Che cos’è che determina la stabilizzazione di un problema del comportamento? Perché è così difficile per uno psicoterapeuta rimuovere un atteggiamento nevrotico che ostacola la libertà di un paziente? Perché quasi sempre è insufficiente prendere coscienza dell’origine del problema per riuscire ad eliminarlo completamente?
Nelle mie ricerche sul comportamento nevrotico e sulla resistenza al cambiamento ho riscontrato che la psicoterapia fallisce quando si basa su osservazioni e presupposti sbagliati, come la convinzione che si debba tener conto minuziosamente di tutto quello che riferisce il paziente. Così si prendono appunti, si esplora la storia familiare del paziente cercando di arrivare al momento dell’insorgenza, dallo stesso riferita, della prima manifestazione del problema. Arrivati a quello che sembra il momento topico, si incomincia a sviscerare la descrizione contestuale del momento con tanto di analisi dei rapporti familiari, sociali, emozionali ecc.
In quei momenti il paziente comincia a parlare in nome e per conto della sua nevrosi, che sembra gongolare come quando a un serial killer reo confesso si chiede di raccontare il dettaglio dei suoi delitti… la nevrosi salta sul piano della scrivania dello psicoterapeuta e comincia a declamare tutte le storie possibili per cercare di depistare il povero professionista da tutto ciò che possa essere utile alla risoluzione del problema… e spesso ci riesce benissimo!
Che cosa accade in quel momento?
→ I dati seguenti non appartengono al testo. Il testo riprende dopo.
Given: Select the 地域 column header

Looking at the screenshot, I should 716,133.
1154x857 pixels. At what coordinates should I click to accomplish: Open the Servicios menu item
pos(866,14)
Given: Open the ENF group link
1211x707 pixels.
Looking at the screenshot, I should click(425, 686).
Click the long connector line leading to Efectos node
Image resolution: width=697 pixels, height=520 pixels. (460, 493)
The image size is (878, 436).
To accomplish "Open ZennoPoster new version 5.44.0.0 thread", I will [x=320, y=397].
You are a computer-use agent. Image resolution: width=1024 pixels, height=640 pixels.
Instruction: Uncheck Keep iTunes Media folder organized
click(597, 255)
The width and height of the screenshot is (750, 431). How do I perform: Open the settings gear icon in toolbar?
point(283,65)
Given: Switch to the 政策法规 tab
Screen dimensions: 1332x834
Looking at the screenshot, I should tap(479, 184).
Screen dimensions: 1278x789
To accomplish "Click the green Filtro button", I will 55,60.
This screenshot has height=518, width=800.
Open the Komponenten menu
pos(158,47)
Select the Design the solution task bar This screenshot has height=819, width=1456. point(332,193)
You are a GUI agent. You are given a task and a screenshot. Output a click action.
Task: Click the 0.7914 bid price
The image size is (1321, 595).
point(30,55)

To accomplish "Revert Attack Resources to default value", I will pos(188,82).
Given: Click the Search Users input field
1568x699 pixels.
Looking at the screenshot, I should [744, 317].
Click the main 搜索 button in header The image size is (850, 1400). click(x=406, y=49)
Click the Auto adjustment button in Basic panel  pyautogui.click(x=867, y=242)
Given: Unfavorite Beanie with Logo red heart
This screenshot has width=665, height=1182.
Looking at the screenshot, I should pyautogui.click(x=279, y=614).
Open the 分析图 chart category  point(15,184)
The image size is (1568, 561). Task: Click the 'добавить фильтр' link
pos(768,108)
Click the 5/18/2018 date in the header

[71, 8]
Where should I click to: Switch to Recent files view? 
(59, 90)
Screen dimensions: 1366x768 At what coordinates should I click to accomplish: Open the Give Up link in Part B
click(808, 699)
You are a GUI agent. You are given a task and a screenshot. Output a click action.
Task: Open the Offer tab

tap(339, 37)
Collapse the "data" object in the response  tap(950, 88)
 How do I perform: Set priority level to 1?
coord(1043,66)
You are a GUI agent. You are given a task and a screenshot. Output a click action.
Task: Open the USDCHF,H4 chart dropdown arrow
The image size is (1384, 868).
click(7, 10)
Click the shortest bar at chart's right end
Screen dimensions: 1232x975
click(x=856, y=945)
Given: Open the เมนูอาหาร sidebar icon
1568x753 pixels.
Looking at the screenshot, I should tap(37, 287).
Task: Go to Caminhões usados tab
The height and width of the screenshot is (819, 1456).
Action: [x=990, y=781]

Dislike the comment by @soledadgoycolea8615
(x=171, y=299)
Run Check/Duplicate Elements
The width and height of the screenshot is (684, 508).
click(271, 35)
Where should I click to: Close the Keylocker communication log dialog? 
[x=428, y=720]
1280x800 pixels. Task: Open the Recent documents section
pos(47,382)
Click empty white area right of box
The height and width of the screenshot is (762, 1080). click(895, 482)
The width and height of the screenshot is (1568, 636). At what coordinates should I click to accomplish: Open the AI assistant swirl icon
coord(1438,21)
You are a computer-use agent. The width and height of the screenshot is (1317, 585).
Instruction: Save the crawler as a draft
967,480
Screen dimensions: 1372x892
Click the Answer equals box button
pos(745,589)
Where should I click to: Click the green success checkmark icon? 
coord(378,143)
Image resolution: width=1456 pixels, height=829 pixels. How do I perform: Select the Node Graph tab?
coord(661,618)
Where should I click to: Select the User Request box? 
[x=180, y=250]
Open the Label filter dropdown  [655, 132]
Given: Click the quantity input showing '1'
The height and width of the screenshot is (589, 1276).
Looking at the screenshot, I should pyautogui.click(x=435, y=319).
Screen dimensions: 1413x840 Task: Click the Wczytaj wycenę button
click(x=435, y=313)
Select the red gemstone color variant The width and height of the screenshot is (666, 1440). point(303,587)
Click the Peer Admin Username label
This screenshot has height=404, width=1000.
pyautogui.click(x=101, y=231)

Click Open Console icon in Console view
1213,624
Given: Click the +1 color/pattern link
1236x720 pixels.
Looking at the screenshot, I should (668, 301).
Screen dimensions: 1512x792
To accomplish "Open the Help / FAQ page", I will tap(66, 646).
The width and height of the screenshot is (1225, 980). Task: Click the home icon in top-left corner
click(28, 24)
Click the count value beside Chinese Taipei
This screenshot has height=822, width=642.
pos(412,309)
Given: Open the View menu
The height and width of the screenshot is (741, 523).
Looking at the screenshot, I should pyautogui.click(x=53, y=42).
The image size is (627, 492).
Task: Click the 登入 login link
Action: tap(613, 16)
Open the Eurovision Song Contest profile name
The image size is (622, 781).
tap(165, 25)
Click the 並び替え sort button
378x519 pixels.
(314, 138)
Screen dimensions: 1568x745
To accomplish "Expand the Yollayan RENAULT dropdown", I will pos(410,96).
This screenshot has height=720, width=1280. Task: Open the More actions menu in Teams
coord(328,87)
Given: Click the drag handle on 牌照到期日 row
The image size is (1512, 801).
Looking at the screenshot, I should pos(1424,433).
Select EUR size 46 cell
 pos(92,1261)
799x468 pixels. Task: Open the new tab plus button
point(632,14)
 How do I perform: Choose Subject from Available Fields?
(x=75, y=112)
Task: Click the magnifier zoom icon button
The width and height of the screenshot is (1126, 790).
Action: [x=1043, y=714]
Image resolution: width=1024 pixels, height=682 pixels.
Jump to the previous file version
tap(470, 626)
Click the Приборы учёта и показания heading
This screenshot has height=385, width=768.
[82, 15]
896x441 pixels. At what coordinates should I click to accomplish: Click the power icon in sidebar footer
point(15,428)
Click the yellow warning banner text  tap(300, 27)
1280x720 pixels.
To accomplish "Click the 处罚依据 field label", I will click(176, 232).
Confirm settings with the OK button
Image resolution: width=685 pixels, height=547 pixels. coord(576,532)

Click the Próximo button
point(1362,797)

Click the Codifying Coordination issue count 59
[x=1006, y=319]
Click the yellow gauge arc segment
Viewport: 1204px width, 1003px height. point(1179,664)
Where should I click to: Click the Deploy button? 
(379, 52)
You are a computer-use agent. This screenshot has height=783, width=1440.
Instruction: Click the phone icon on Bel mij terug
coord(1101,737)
La nevrosi sta utilizzando la sua arma migliore: l’affabulazione. Lo fa per difendere se stessa ed affermarsi contro la minaccia di un tentativo di destabilizzazione.
In questo modo riesce a neutralizzare tutti quei professionisti che pazientemente raccolgono gli inutili racconti di una mente che, nel tempo, ha imparato sempre nuove strategie per resistere al cambiamento. Sto parlando dei pazienti resistenti, quelli che hanno girovagato a lungo da uno psicoterapeuta ad un altro, senza mai concludere nulla di veramente utile.
Conosco molto bene questo genere di pazienti. Sono quelli che, dopo aver sconfitto sul campo uno specialista dopo un altro, si rivolgono al sottoscritto perché sperano che l’ipnoterapia possa fare il “miracolo” restituendoli ad una vita normale.
Le implicazioni di questa motivazione sono abbastanza inquietanti. Presuppongono la ricerca di un approccio sempre evitato in quanto ancora ammantato di forti pregiudizi, che nell’immaginario collettivo ha ancora un leggero odore di zolfo… Tuttavia, prima di ricorrere alla cartomante, al santone o all’esorcista, si decide di provare l’ipnoterapia!
Vedremo poi come affrontare, partendo da questa difficile premessa, il paziente resistente, utilizzando un approccio che si avvale dell’ipnosi come strumento.
Non va dimenticato che per essere efficace l’ipnosi deve avvenire in un contesto comunicativo fortemente strutturato, dove “fiducia, rapport e sintonia” ne costituiscano le basi operative.